Sicuramente avrete già una presenza su Facebook. Pare che tutto il mondo felino si sia trasferito su Facebook negli ultimi anni e che sul gigante blu si consumino le peggiori tragedie. Ecco qualche consiglio (ci sono passata, ve li dico a ragion veduta):

  • Cercate sempre di mantenere un contegno decoroso nella vostra comunicazione su Facebook. Non lasciatevi trasportare da discussioni accese, non scrivete su gruppi aperti insulti e offese, tenete un’immagine moderata e professionale il più possibile. Non litigate e non raccogliete provocazioni. Ricordatevi che, così come voi siete su Facebook, lo sono anche le persone che vi scrivono per i cuccioli, che sicuramente andranno a fare un giro e si faranno un’idea di voi ben prima di conoscervi.
  • Create una pagina Facebook per il vostro allevamento, e chiamatela con un nome riconoscibile che comprenda il vostro nome di affisso e la razza che allevate. Invitate tutti i vostri amici, gli allevatori e i proprietari dei vostri cuccioli e inserite aggiornamenti, foto e video dei vostri gatti.
  • Potrebbe essere una buona idea quella di targhettizzare il vostro profilo personale sull’attività dell’allevamento. Questo dipende dall’uso che fate di Facebook e che tipo di contenuti generalmente pubblicate. Se notate che negli ultimi tempi avete postato solo gatti, foto di gatti, video di gatti, pensate a farla diventare la vostra immagine pubblica completa. Come consiglio, tenete un 15-20% di spazio per cose vostre personali che esulino dall’allevamento.

Twitter

L’uccellino azzurro è diventato sempre più popolare, ma ancora non raccoglie i consensi degli allevatori. Pochi hanno un profilo Twitter e, i pochi che ce l’hanno, lo usano sporadicamente. Ecco comunque alcuni consigli:

  • Il vostro nickname su Twitter dovrebbe essere il nome dell’allevamento.
  • Preferite post fotografici.
  • Twittate gli aggiornamenti del vostro sito (nuovi articoli, notizie, foto dei gatti).
  • Seguite gli altri allevatori e tutti gli utenti che hanno una relazione con il mondo pet (produttori di cibo per animali, organizzatori di esposizioni, associazioni internazionali).

Instagram, Pinterest, Youtube e gli altri

Se tutti sono su Facebook, qualche ardimentoso si lancia con Twitter, ben pochi sono gli allevatori attivi sugli altri social network come Instagram, Pinterest, Tumblr, Youtube o Flickr.

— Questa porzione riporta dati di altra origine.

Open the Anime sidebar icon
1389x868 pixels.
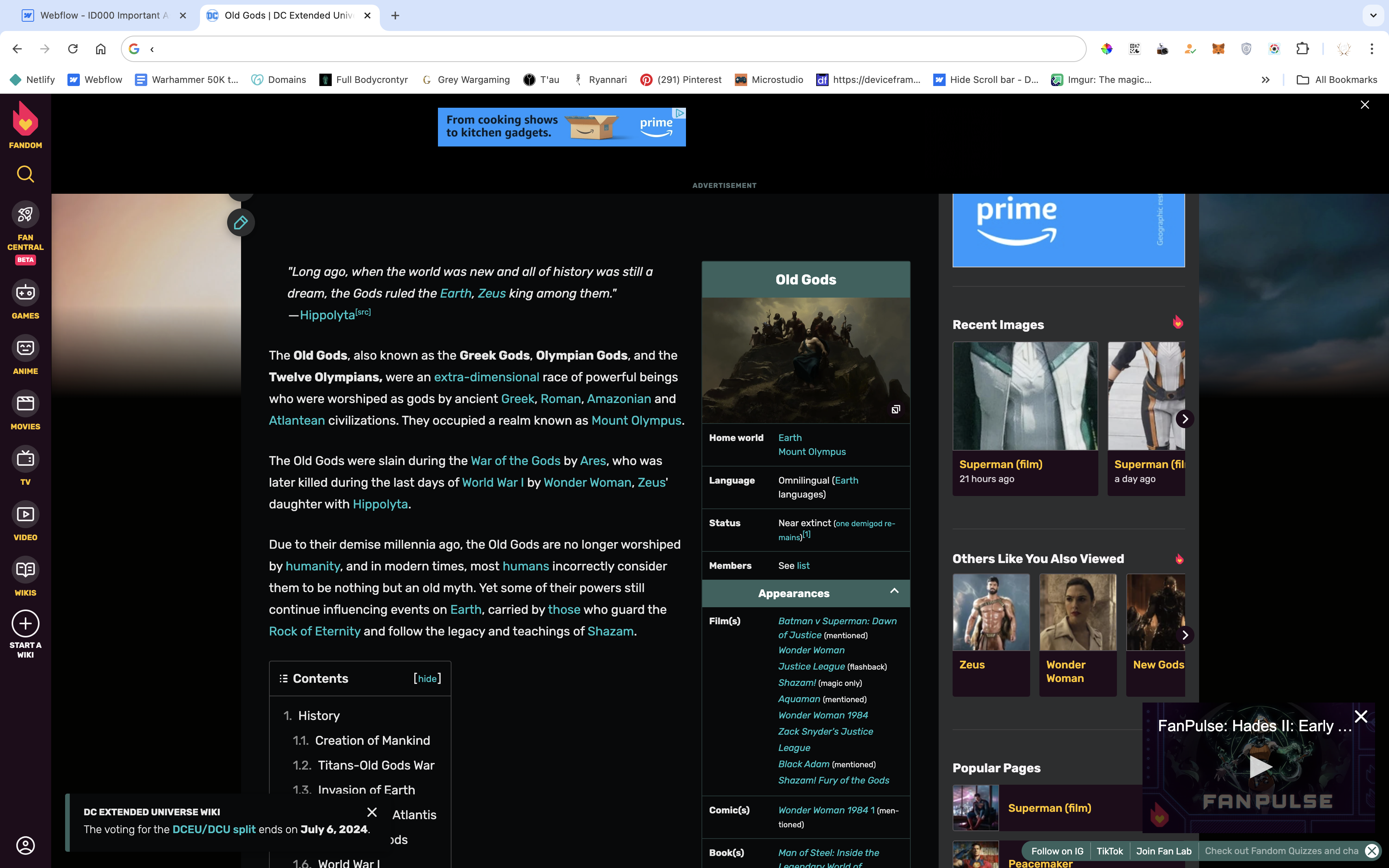click(x=25, y=348)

La regola, in questo caso, è sempre la stessa: iscrivetevi usando come nickname il vostro allevamento e cercate di differenziare il più possibile l’utilizzo dei vari social network. Se non avete niente da dire su Pinterest, non è necessario “esserci” per forza, un profilo inutilizzato è molto peggio di nessun profilo.
Usate invece i social network fotografici se siete appassionati di fotografie, per esempio se siete di quelli che, durante un fine settimana espositivo, tornano a casa con 600 foto. Selezionate le migliori, caricatele su Flickr e condividete l’album sul vostro sito web e sulla vostra pagina Facebook, taggando gli amici e inserendo i nomi dei gatti fotografati. Questo è un ottimo uso integrato dei social!

Ehi ma ti sei dimenticata Google+!

No, non mi sono dimenticata del social di Mountain View. Bellissimo, io personalmente lo adoro per tante cose, ma non c’è nessuno. Nessuno. In questo momento può essere utile, da un punto di vista di promozione allevatoriale, solo per linkare l’autorship di Google al vostro blog/sito. Nulla di più. Vedremo se tra qualche tempo prenderà piede, ma per ora – per un allevatore – è inutile.

Il segreto di una buona strategia di comunicazione

E’ semplice: essere sempre voi stessi, e cercare di far vedere che dietro a un nickname, a un sito, a un post su un blog o a un video su Youtube ci sono persone che allevano gatti, che li amano, che lo fanno per passione e che vogliono condividere un pezzetto della loro vita con gli altri. Siate genuini, non postate solo ed esclusivamente foto in studio ma fate vedere la vostra casa, dove vivono i vostri gatti, fate un video dei cuccioli o foto dei mici che dormono nelle loro classiche posizioni “da gatto”.

Siate voi stessi, sempre! E’ il miglior investimento che possiate fare!